Philippine military chief: Duterte critic requested amnesty
MANILA, Philippines (AP) — The Philippine military chief testified Tuesday that an opposition senator formally applied for amnesty for his involvement in past military mutinies based on an amnesty officer’s account, contradicting the reason given by the president for revoking the 2011 amnesty in August.
Military chief Gen. Carlito Galvez told a military budget hearing at the Senate that a military officer said she administered an oath to former navy officer Antonio Trillanes IV when he applied for the amnesty. Trillanes later ran for a Senate seat and became President Rodrigo Duterte’s fiercest critic.
Duterte said he voided Trillanes’ amnesty and ordered his arrest because the senator had failed to file a formal amnesty application and acknowledge guilt. Trillanes has strongly denied the president’s claims and has shown defense department documents and news reports to counter them.
The Department of Justice has asked two Manila courts to resume criminal proceedings against him for rebellion and failed coup charges. One of the courts issued an arrest warrant last week but Trillanes was released on bail. The other court is expected to rule this week on the government petition to revive the nonbailable coup charge against the senator.
Human Rights Watch said Trillanes’s arrest last week was “part of the persecution of critics of the Duterte administration, the latest in the relentless campaign to silence those who dared to challenge the president’s murderous ‘drug war.’”
Duterte has long expressed anger against Trillanes, who has accused him of large-scale corruption, involvement in illegal drugs and extrajudicial killings in an anti-drug crackdown that has left more than 4,800 suspects dead since the president took office in 2016. Duterte has denied the allegations.

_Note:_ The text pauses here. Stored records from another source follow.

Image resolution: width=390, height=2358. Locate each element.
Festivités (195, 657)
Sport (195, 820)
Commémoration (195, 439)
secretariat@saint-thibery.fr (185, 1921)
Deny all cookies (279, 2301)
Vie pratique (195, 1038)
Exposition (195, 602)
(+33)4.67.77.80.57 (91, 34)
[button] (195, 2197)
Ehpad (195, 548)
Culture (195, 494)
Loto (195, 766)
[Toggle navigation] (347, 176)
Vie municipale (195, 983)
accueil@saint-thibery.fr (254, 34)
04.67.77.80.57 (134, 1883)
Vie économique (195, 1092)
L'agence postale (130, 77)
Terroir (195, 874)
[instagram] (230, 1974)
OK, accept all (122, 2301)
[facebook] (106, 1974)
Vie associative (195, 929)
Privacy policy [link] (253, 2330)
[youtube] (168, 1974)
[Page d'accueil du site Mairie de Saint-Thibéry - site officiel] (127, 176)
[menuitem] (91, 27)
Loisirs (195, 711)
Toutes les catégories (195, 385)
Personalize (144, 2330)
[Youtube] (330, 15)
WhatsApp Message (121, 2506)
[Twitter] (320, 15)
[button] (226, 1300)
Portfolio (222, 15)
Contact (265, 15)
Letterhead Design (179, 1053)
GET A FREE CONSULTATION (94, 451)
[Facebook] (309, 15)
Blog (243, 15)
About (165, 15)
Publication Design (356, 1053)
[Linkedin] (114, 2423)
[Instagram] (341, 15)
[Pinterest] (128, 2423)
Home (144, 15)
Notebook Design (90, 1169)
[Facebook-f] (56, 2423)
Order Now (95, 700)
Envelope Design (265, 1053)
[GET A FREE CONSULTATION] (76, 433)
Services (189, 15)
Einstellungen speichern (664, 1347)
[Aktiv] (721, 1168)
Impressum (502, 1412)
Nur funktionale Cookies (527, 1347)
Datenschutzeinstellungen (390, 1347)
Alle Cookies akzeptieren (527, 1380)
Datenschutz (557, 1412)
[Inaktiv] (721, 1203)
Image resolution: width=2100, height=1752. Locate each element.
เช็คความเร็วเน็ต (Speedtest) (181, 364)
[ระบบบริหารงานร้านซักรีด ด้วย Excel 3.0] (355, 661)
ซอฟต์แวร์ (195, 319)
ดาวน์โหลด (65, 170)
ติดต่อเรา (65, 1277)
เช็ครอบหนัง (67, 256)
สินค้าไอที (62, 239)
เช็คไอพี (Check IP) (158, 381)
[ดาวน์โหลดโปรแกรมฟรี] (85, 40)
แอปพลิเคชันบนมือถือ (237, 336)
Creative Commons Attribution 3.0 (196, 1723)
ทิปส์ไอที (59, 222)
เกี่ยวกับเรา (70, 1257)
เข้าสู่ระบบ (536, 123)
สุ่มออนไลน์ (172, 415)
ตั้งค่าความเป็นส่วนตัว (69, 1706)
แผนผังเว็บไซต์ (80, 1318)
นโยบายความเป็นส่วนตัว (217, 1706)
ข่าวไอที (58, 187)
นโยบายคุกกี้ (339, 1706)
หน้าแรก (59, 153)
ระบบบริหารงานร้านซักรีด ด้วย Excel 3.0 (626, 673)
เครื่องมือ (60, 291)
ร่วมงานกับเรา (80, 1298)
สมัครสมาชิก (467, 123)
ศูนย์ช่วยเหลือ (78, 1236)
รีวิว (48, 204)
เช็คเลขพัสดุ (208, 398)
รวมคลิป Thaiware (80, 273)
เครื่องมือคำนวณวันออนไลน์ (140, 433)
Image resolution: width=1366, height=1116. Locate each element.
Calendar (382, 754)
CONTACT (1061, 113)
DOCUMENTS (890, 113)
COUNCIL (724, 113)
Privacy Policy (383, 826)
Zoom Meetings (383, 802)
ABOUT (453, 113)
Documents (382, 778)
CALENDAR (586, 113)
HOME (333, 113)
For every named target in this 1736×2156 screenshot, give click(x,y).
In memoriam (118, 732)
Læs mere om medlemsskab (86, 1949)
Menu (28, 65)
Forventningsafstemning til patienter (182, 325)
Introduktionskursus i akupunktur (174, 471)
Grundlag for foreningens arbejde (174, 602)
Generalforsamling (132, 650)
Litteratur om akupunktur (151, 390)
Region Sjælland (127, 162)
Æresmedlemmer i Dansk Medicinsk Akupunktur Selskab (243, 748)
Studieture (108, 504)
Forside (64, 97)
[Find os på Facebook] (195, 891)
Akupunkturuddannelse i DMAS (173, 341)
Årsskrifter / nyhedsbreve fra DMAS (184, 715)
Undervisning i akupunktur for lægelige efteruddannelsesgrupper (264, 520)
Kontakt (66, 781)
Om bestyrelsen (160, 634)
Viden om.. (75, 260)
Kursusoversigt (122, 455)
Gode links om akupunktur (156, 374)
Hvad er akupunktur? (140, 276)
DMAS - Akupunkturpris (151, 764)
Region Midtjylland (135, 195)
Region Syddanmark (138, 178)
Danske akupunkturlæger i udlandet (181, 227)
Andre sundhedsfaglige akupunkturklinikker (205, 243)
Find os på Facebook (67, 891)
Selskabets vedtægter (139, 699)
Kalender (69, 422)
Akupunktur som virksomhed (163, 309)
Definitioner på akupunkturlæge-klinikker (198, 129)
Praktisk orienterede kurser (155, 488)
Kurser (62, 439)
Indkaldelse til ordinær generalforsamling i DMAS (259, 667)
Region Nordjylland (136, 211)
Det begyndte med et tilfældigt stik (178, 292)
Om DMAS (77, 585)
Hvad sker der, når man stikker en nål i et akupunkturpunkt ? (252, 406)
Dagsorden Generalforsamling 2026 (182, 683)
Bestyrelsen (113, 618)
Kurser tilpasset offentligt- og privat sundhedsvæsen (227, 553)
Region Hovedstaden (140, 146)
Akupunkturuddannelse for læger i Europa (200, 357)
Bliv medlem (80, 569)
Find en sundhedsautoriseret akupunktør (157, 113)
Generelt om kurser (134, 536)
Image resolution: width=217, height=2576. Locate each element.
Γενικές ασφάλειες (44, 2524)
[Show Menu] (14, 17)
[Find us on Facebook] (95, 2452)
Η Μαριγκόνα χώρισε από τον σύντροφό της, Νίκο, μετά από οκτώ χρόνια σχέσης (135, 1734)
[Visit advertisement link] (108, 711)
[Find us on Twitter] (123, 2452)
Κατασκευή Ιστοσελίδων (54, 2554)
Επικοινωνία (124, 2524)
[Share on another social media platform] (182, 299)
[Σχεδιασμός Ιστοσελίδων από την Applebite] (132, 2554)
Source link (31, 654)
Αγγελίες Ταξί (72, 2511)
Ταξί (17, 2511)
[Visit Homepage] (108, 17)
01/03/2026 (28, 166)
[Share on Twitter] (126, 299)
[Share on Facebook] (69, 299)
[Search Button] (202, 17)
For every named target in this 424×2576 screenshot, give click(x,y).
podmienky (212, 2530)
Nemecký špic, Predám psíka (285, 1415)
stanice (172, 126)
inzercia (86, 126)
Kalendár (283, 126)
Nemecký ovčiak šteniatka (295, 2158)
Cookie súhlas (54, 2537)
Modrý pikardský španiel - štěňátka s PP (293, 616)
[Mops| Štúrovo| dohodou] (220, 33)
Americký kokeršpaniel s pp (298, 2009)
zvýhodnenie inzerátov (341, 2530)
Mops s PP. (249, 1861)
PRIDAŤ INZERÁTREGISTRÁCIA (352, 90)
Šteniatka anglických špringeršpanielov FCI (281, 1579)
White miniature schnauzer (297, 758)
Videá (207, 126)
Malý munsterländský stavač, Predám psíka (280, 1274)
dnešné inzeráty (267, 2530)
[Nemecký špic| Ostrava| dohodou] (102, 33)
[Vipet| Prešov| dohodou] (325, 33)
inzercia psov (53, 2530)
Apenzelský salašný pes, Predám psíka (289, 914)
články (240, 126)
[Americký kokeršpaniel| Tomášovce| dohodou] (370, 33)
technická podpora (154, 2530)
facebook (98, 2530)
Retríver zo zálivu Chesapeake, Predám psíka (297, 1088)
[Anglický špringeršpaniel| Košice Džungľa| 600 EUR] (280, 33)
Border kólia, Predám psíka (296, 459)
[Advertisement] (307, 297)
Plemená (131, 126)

Trillanes, 47, was jailed for more than seven years for involvement in at least three army uprisings, including a 2003 mutiny against then President Gloria Macapagal Arroyo when he and other young officers rigged part of shopping center in the Makati financial district with bombs and took over an upscale residential building.
Trillanes used the military budget hearing at the Senate to ask Galvez whether he had formally applied for amnesty. The military chief cited a former military amnesty officer as stating she had administered an oath to Trillanes but that the senator’s amnesty papers never reached the military’s personnel office, called J1.
“Josefa Berbigal is the one who administered your oath,” Galvez told Trillanes. “Apparently sir, there (are) some lapses so the documents were never brought to J1, which is basically the repository of all the documents.”
When the government’s solicitor-general inquired about Trillanes’s amnesty documents recently, Galvez said a military personnel officer “did not find any paper and certified that there was none.”
Presidential spokesman Harry Roque dismissed Galvez’s statement in a news conference. “It doesn’t matter, he is not a lawyer,” Roque said of Galvez and stressed that Trillanes has failed to show his original amnesty application papers. “It’s the best evidence.”
Duterte has also accused Trillanes, without showing evidence, of plotting with other opposition politicians, including the Liberal Party, and communist rebels to oust him. Trillanes and opposition groups have dismissed the claim as a lie and asked Duterte to focus instead on addressing poverty, inflation, rice shortages, traffic jams and a decline in the value of the peso currency.
Asked by Liberal Party president, Sen. Francis Pangilinan, if there was such a rebel-opposition alliance, Galvez replied, “Sir, none, sir.”
Galvez himself has been linked to a failed coup attempt in 1989 as a young officer. He was detained but was later granted an amnesty.